Вполне понятно: на такого парня не могла не обратить внимания приезжая девушка.
Теперь, когда я, будучи старше их, тогдашних, пытаюсь вообразить себе их деревенские посиделки, драмкружок, песни, танцы, свидания и разговоры – у меня это плохо получается. И прежде всего, конечно, потому, что подробности, как расцветала их любовь, знали только они двое, и эта тайна навсегда останется невысказанной.
Село наше старинное, первые поселенцы появились еще во время царствования Алексея Михайловича, когда по соседству, по Дону и Хопру, ставились казачьи городки для защиты южных границ Московского государства от набегов крымских татар.

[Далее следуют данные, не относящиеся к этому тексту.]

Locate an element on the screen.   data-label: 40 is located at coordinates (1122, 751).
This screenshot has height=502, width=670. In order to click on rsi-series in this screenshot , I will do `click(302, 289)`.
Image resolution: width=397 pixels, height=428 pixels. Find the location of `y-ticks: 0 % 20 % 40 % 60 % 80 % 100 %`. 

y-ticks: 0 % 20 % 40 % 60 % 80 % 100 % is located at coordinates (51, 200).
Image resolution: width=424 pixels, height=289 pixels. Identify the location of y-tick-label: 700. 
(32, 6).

Теперь уж не бывает такого: я родился там же, где родились мой отец, отец моего отца, где жил прадед и его предки. И первый год жизни прошел под отчим кровом. Дед и бабка, двое их сыновей с женами, в это время, перед самой войной, жили в избе, поставленной прадедом Аггеем Северьянычем в 1885 году. По наущению родителя, мой дед – будучи в тот момент пацаном – подложил по углам под нижний венец сруба по медному пятаку на счастье.

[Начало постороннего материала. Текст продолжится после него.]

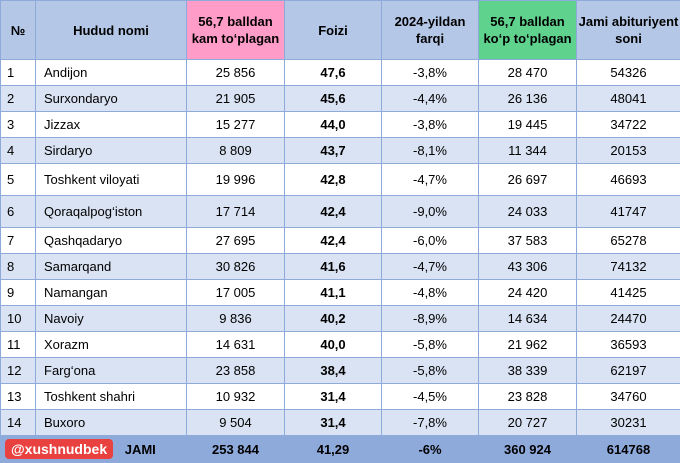 The image size is (680, 463). What do you see at coordinates (236, 371) in the screenshot?
I see `cell-below: 23 858` at bounding box center [236, 371].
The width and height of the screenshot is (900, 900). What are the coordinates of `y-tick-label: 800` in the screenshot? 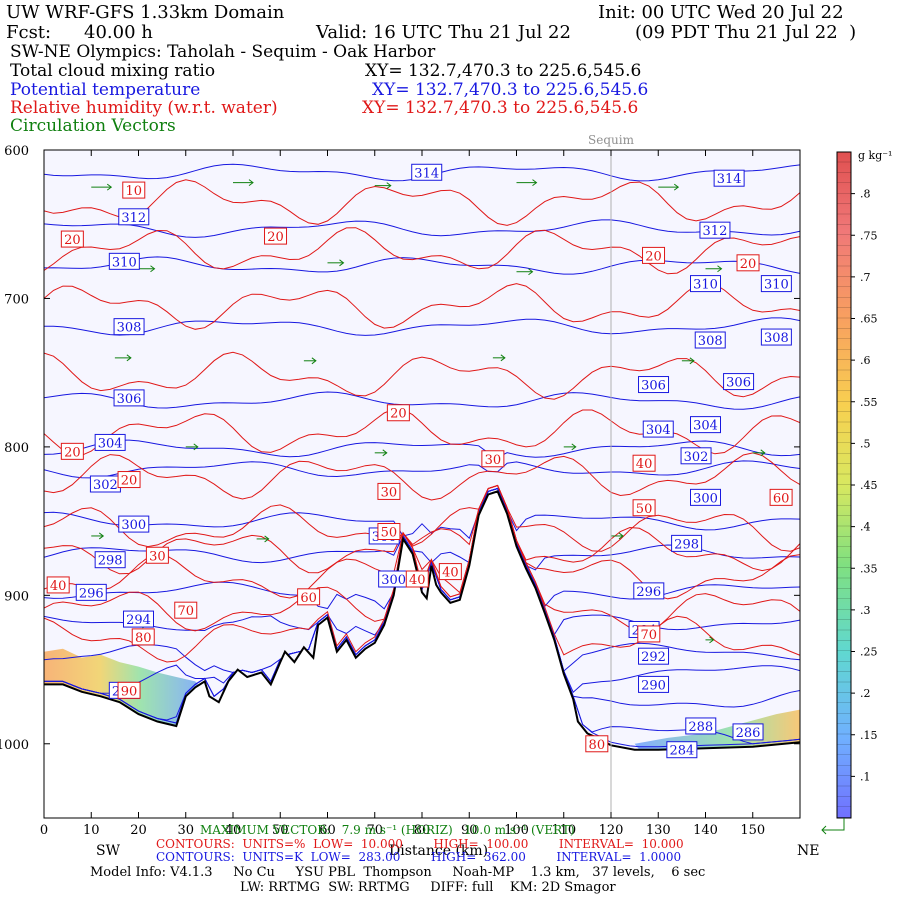 It's located at (16, 448).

Дед и бабка были истово верующими, в доме, как в старые времена, царил домострой. В тридцать девятом году отец мой учился в областном городе, в сельскохозяйственном институте – дома бывал наездами. Что-то не заладилась семейная жизнь родителей вместе со всеми обитателями дедовской избы – и мать, прихватив меня с собой, уехала в Воронеж и стала жить одна.

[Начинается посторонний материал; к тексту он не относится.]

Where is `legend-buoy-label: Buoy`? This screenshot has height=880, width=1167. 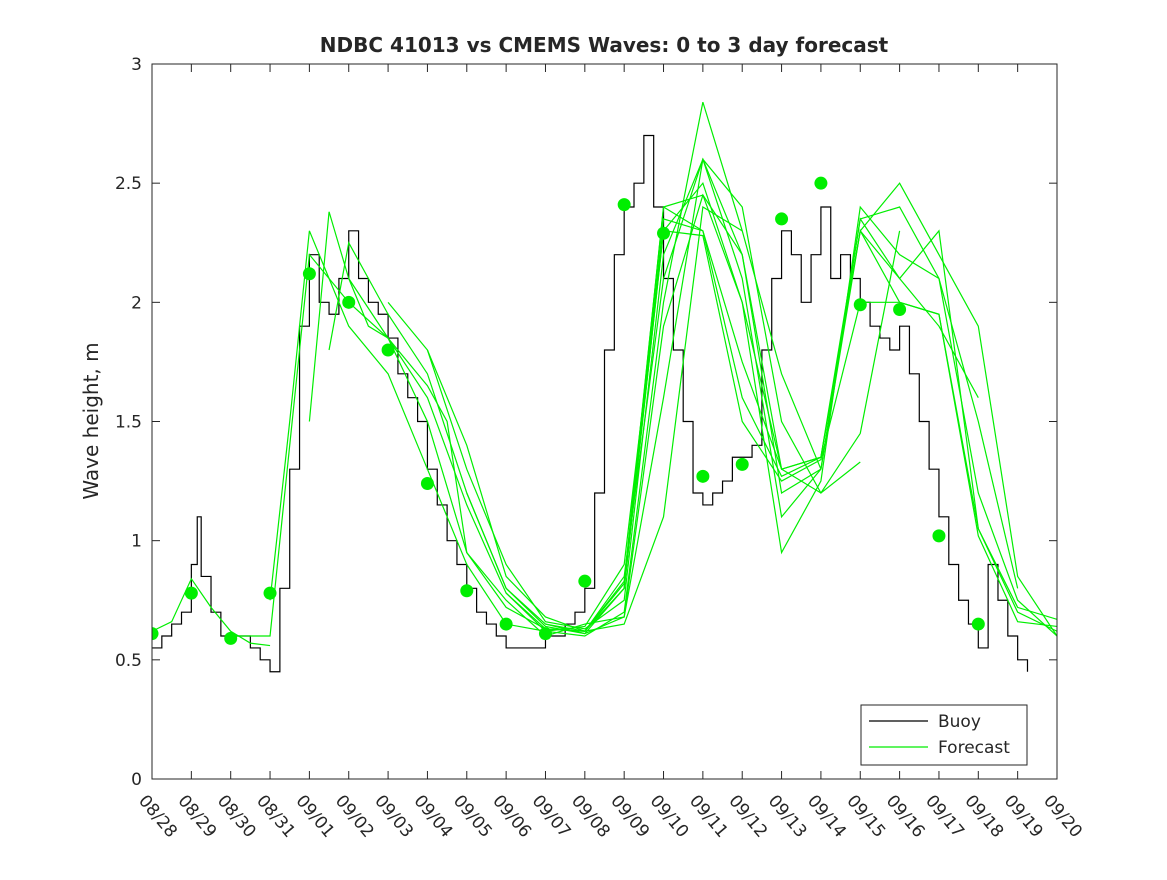 legend-buoy-label: Buoy is located at coordinates (960, 722).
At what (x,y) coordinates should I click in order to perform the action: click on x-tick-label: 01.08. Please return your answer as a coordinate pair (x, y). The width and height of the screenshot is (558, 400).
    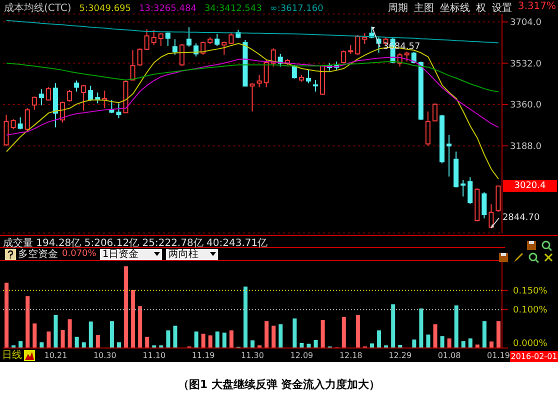
    Looking at the image, I should click on (450, 356).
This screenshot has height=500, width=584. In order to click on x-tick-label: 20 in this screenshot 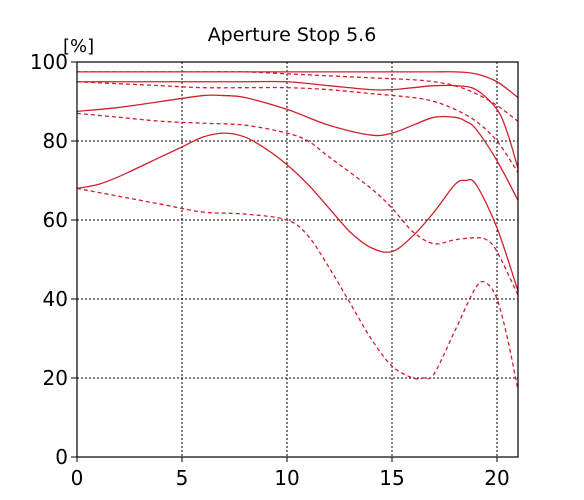, I will do `click(496, 478)`.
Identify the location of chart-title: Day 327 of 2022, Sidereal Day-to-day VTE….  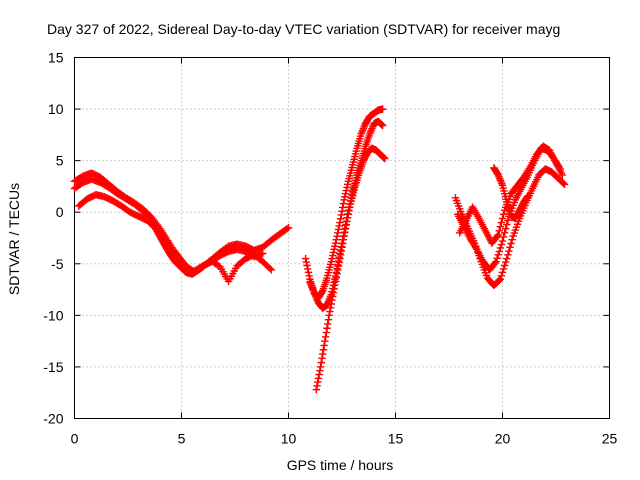
(304, 29).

«Устроилась фельдшером в воинскую часть, мне дали комнату в военном городке. Училась по вечерам на медицинских курсах. Ох как трудно было и работать, и учиться, и еще каждый раз таскать ребенка на своем горбу. На занятия-то ездила с сыном, там он находился в комнате ребенка, играл. Возвращались уже поздно, ехали в десять-одиннадцать часов на трамвае, Сережка уже спал на руках, а был толстый, тяжелый. Бывало – прямо не донести его, даже посторонние иногда помогали дотащить до квартиры. Трудно было… Вызвала младшую сестру из Москвы, устроила на работу и на курсы медсестер, стали жить вместе. Таня, когда свободна была, мне помогала».
Мне очень нравилось кататься на трамвае. По выходным дням к нам приезжал младший брат матери Володя, учащийся ремесленного училища, и надолго забирал меня с собой. Мальчишка, недавно попавший в город из деревни, – он сам был, видно, не прочь покататься. Он устраивался у окна, сажал меня на колени, и мы ехали на «двойке» через весь город до самого сельскохозяйственного института. Иногда, во время таких поездок, удавалось видеться с отцом.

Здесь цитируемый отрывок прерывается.